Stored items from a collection

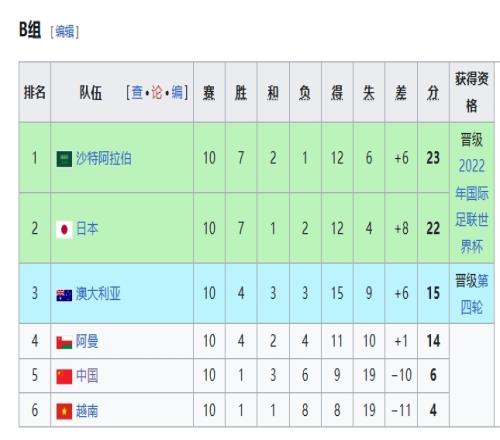Viewport: 500px width, 440px height.
Task: Open the 2022年国际足联世界杯 link
Action: tap(472, 207)
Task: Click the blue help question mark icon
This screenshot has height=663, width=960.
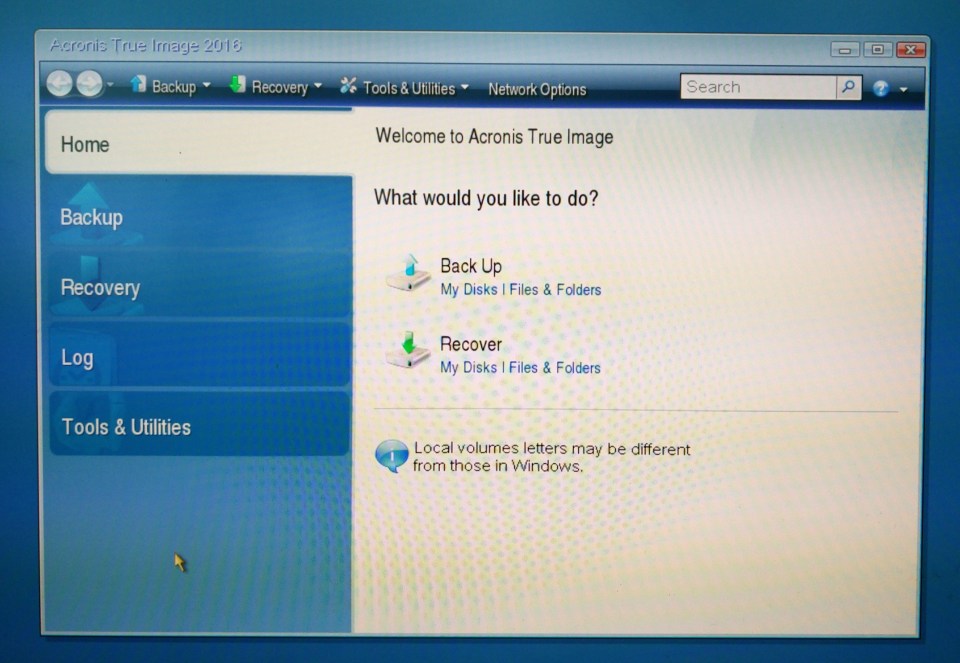Action: 880,89
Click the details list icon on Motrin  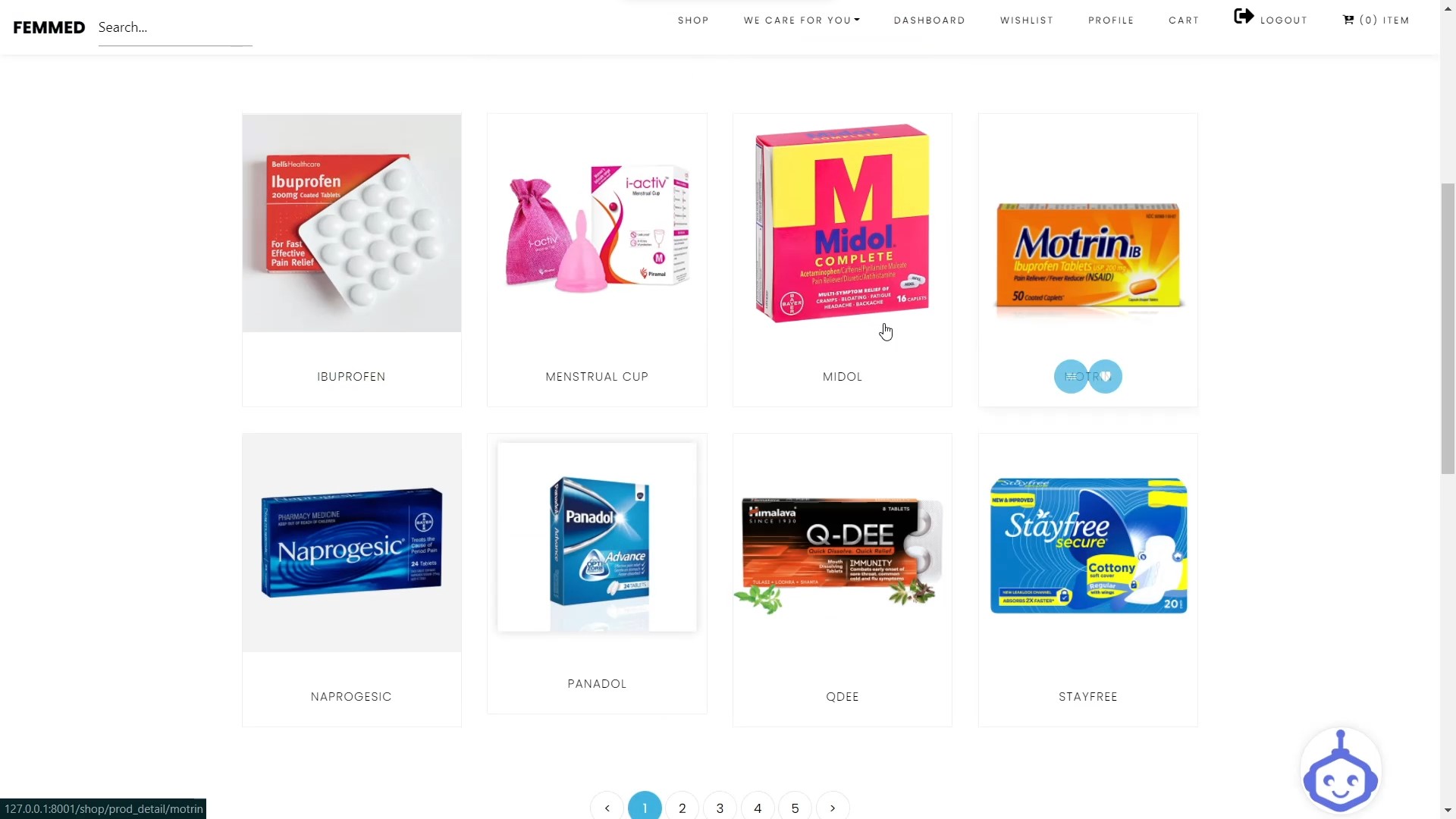(1071, 376)
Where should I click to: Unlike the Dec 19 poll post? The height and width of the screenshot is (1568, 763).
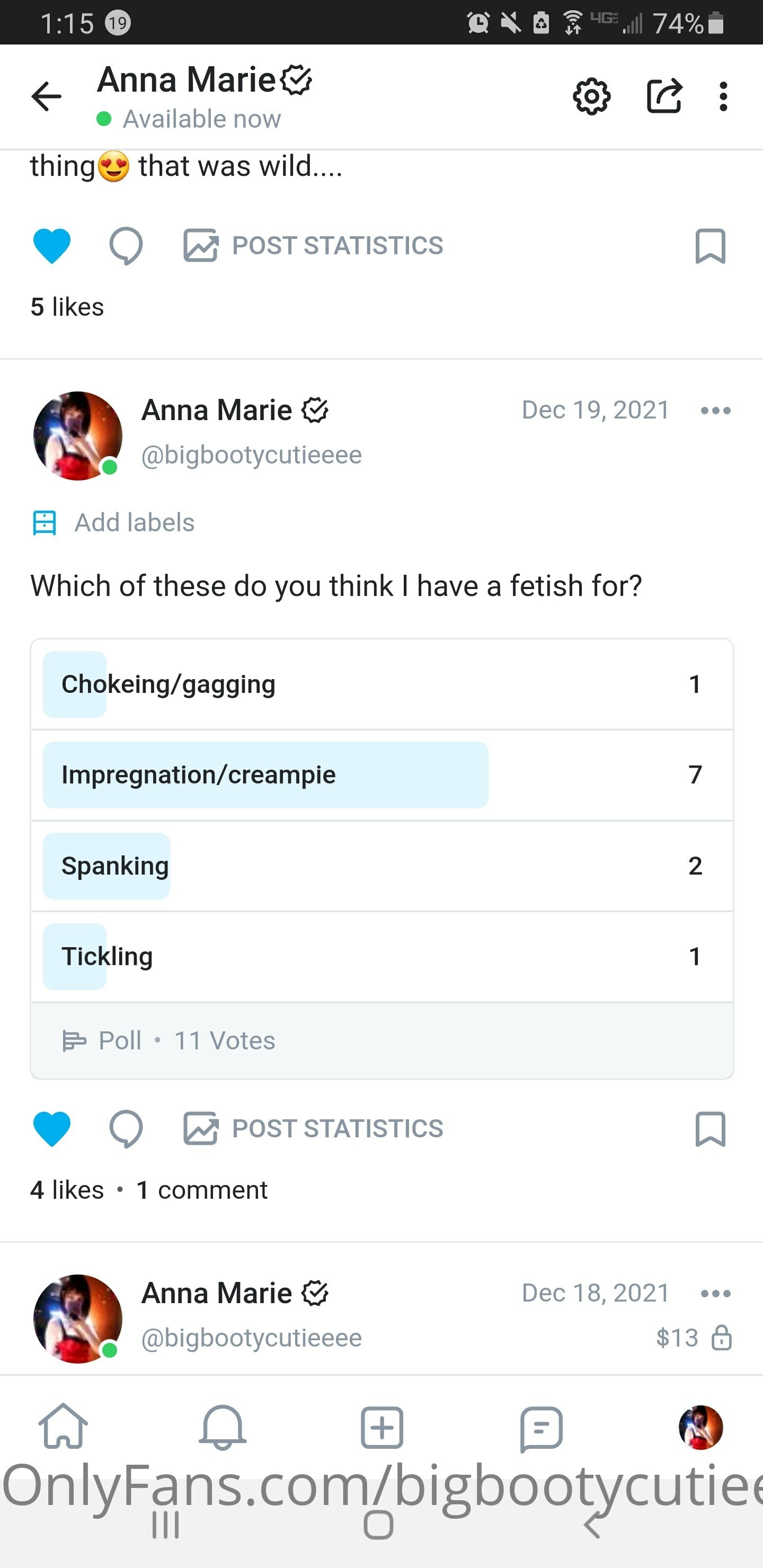[52, 1128]
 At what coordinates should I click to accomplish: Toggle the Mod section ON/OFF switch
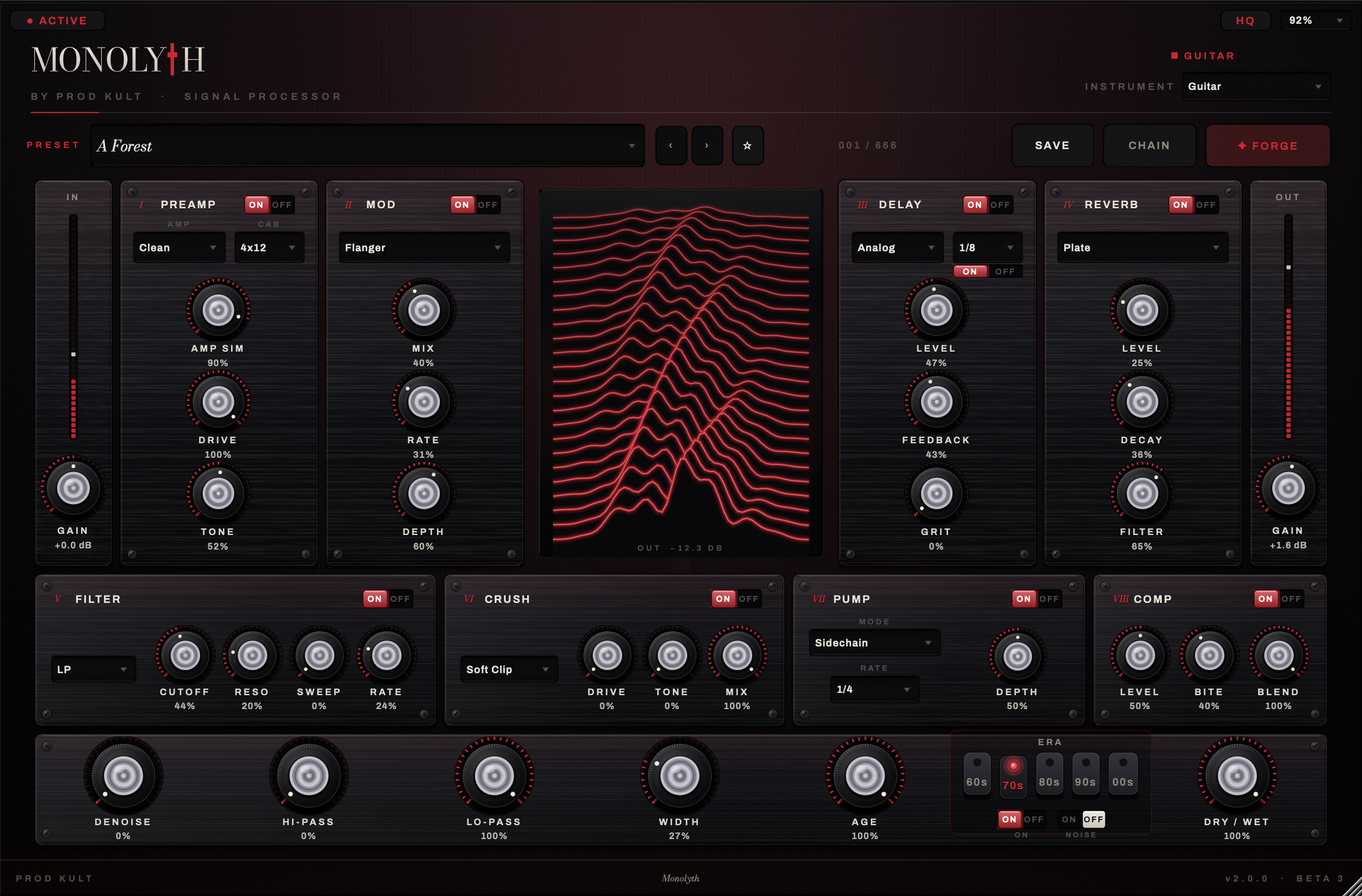click(475, 205)
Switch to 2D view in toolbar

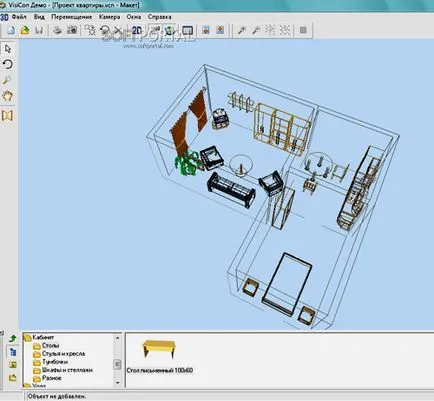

» **Instructions to follow**
Each line from the one containing "Where should I" through the last line of the entries above should be duplicated exactly, both included; leave out pictures and add nothing.

» **Output for this exercise**
Where should I click to: Unlike the Dec 19 poll post? The height and width of the screenshot is (1568, 763).
[52, 1128]
 At what coordinates should I click to accomplish: Toggle the Mod section ON/OFF switch
click(475, 205)
Switch to 2D view in toolbar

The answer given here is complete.